Я лежал на спине и глядел в небо. И небо вместе с белыми облачками, золотившимися в лучах солнца, как крылья белой птицы, словно улыбалось моим мыслям. «И все-таки, — думал я с удивлением, — хотя и я и мой приятель одинаково необходимы, он меня решительно раздражает и, конечно, будет раздражать всегда, как, впрочем, множество других людей и вещей. С другой стороны, разве должен я подавить в себе чувство любви и восхищения ко всему, что вызывает во мне чувство любви и восхищения, только потому, что все это лишь проявления того необходимого и совершенного Начала, многообразие которого беспредельно? Уж не заблуждаюсь ли я все-таки? Впрочем, — подумал я, — невозможно верить в существование великого и совершенного Начала, или Принципа, не видя отдельных его проявлений; ты сам частица великого целого, и, стало быть, ты не можешь не верить в эту индивидуальную частицу, в самого себя, а также и в то, что тебе нравится или не нравится, и у тебя, право, нет иной возможности выразить эту свою веру, как только выражая свои чувства. А поэтому досадуй с легким сердцем на своего приятеля в котелке и продолжай любоваться крестьянами, небом и морем. Но, раз приняв этот жизненный закон, ты уже не можешь ни к кому и ни к чему на свете относиться с презрением, даже к кегельбану, потому что все неразрывно связано с тобой самим и, отвергая что бы то ни было, ты восстал бы против непрерывной связи всего живого, а тем самым и против Вечности. В своей любви или ненависти ты не волен, но презирать что-либо было бы с твоей стороны величайшим безумием и кощунством!»

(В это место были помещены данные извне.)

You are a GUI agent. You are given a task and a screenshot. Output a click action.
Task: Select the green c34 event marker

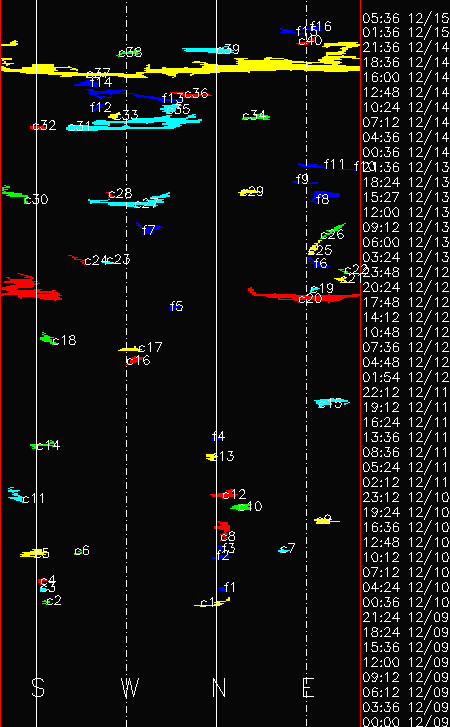click(x=256, y=117)
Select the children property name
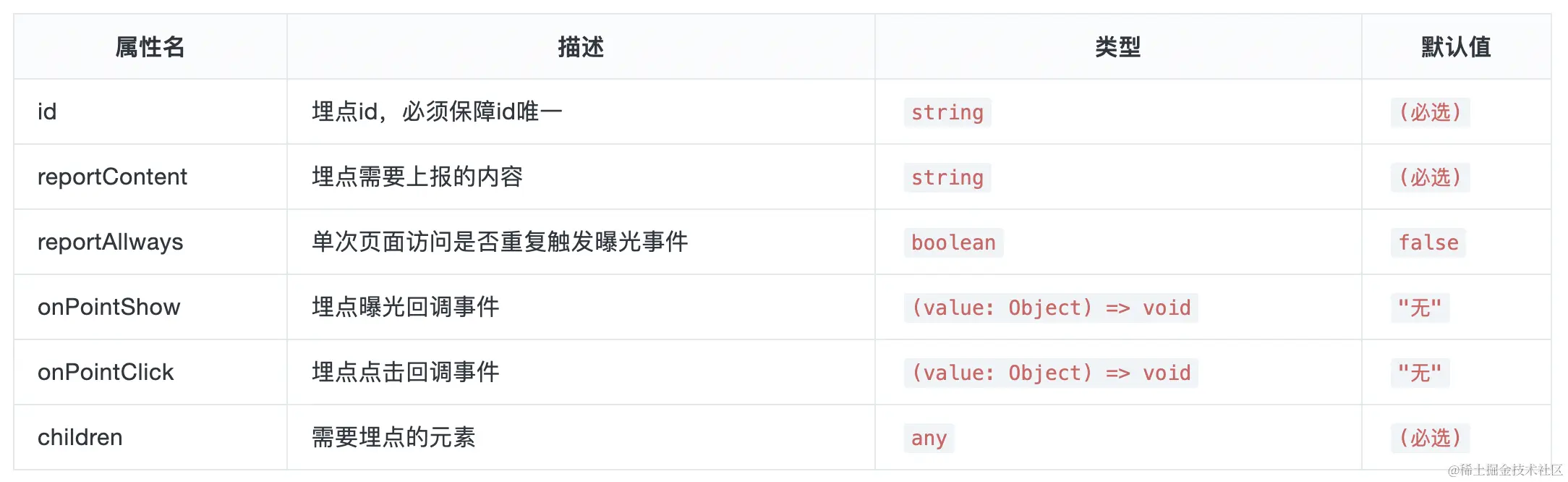This screenshot has width=1568, height=482. coord(80,438)
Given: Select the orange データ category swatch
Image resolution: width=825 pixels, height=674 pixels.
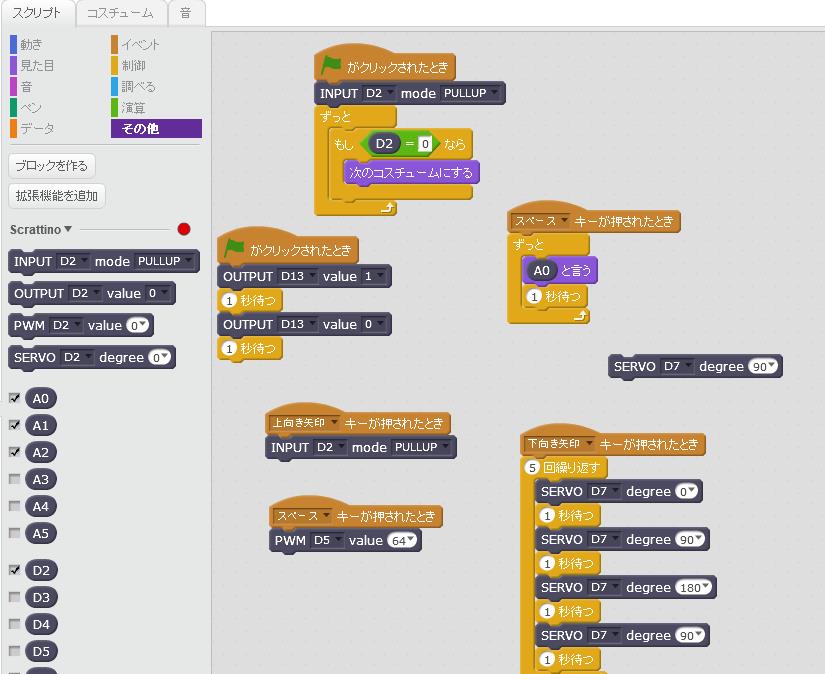Looking at the screenshot, I should (14, 128).
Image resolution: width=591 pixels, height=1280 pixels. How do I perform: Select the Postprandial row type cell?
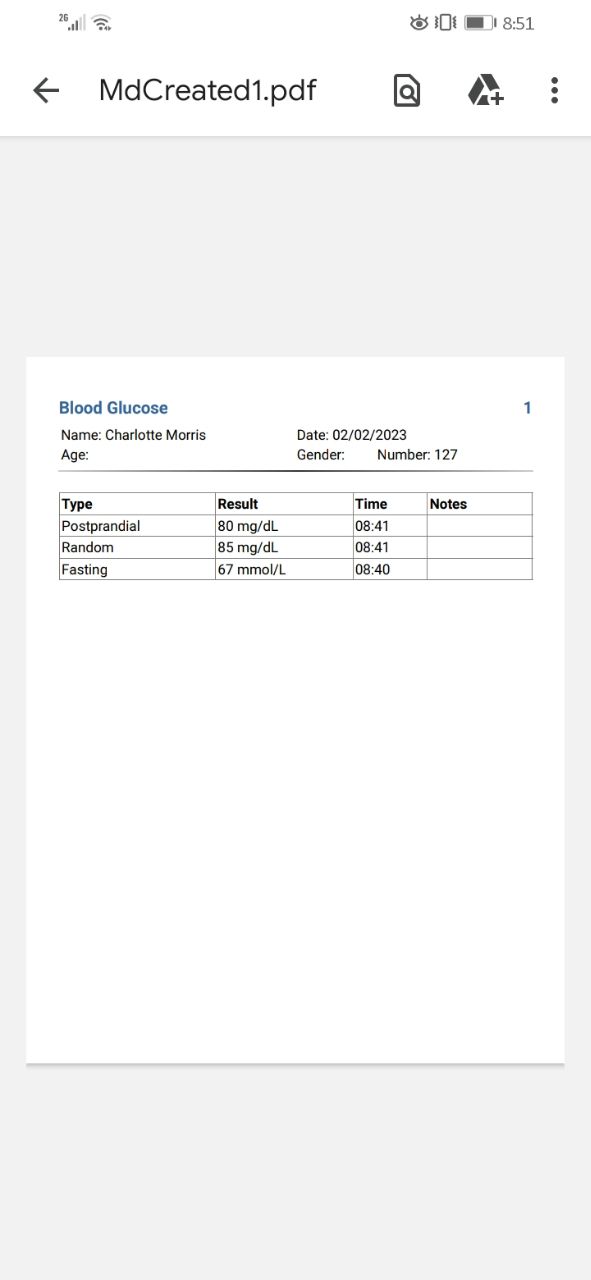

Рядом со мной на цветке мяты повисла пчела, а внизу у стебля примостилась уродливая сороконожка. Я залюбовался хлопотливой маленькой пчелкой, ее темным брюшком и подвижными, мохнатыми лапками, а извивающаяся сороконожка внушала мне одно отвращение; но мне было радостно сознавать, что сороконожка, как и пчела, — маленькая частица гармоничного целого, крошечный стежок в чудесной ткани Вселенной. И я взглянул на сороконожку с неожиданным интересом; мне показалось, что в ее странных, таинственных движениях мне открывается Высшая Тайна, и я подумал: «Если б я знал все об этой ползучей твари, я мог бы относиться к ней с презрением; но если б я мог познать ее до конца, моему познанию было бы доступно все на свете, — тогда для меня исчезла бы Тайна и жизнь стала бы несносной».